Installation and Getting Started

Supported Python Versions: 3.8+

Supported Platforms: Linux, Windows, MacOS

This page explains how to install obscraper and run some basic commands.

Install obscraper

Install from PyPI:

$ python -m pip install obscraper
$ python -m pip show obscraper

Alternatively, get the source code:

$ git clone https://github.com/chris-mcdo/obscraper.git

Get a Single Post

Scrape data from a single post:

>>> import obscraper
>>> intro = obscraper.get_post_by_url('https://www.overcomingbias.com/2006/11/introduction.html')
>>> f'{intro.title}, by {intro.author} ({intro.word_count} words)'
'How To Join, by Robin Hanson (263 words)'

The post is represented as a Post object:

>>> type(intro)
<class 'obscraper._post.Post'>
>>> f'{intro.publish_date}'
'2006-11-20 11:00:00+00:00'
>>> intro.tags
['meta']
>>> intro.text_html
'<div class="entry-content">\n<p>How can we better believe what is true? ...'
>>> intro.plaintext
'How can we better believe what is true? ...'

A full list of post attributes can be found in the API Reference.

Get Multiple Posts

get_posts_by_urls and get_posts_by_names let you get multiple posts by their URLs / names.

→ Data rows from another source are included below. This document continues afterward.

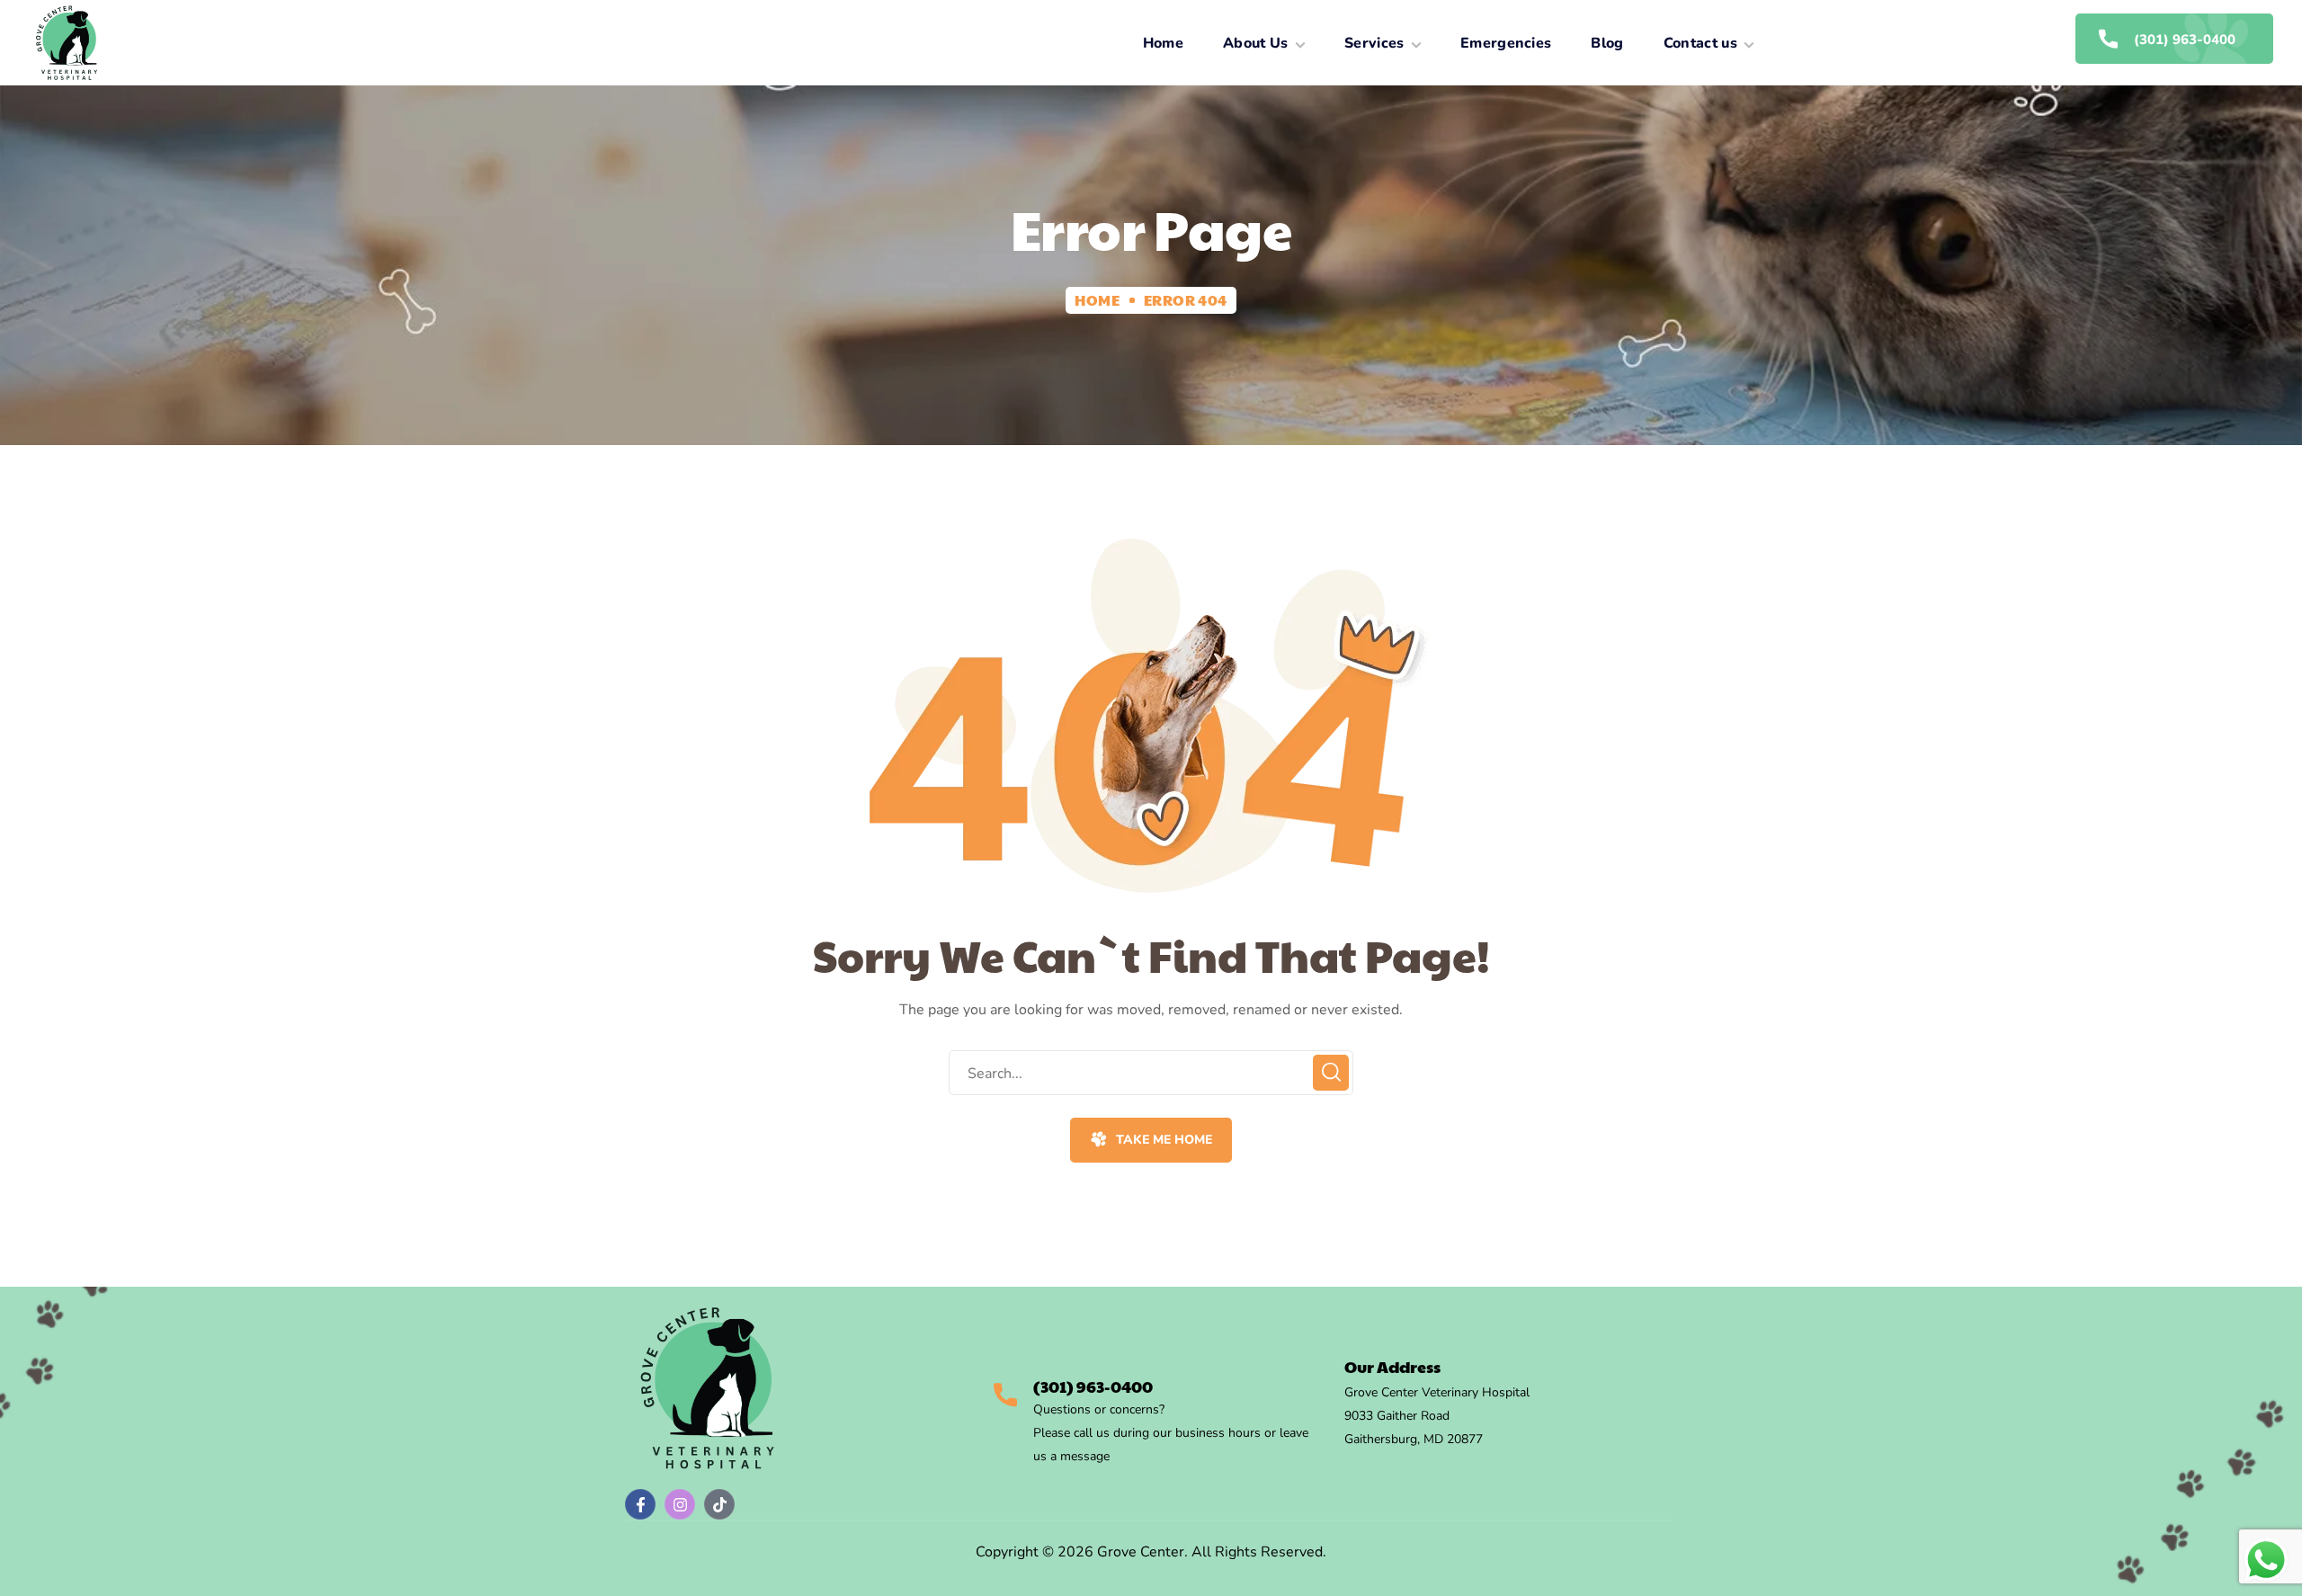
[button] (1150, 1140)
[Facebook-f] (640, 1504)
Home (1097, 300)
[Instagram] (680, 1504)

The “name” of a post is its URL with the same-y parts chopped off:

>>> names = [
... '2006/11/quiz_fox_or_hed',
... '2011/04/the-seti-game',
... '2013/10/stories-change-goals',
... ]
>>> posts = obscraper.get_posts_by_names(names)

This returns a dictionary whose keys are the original URLs / names, and whose values are the corresponding Post objects:

>>> type(posts)
<class 'dict'>
>>> [p.title for p in posts.values()]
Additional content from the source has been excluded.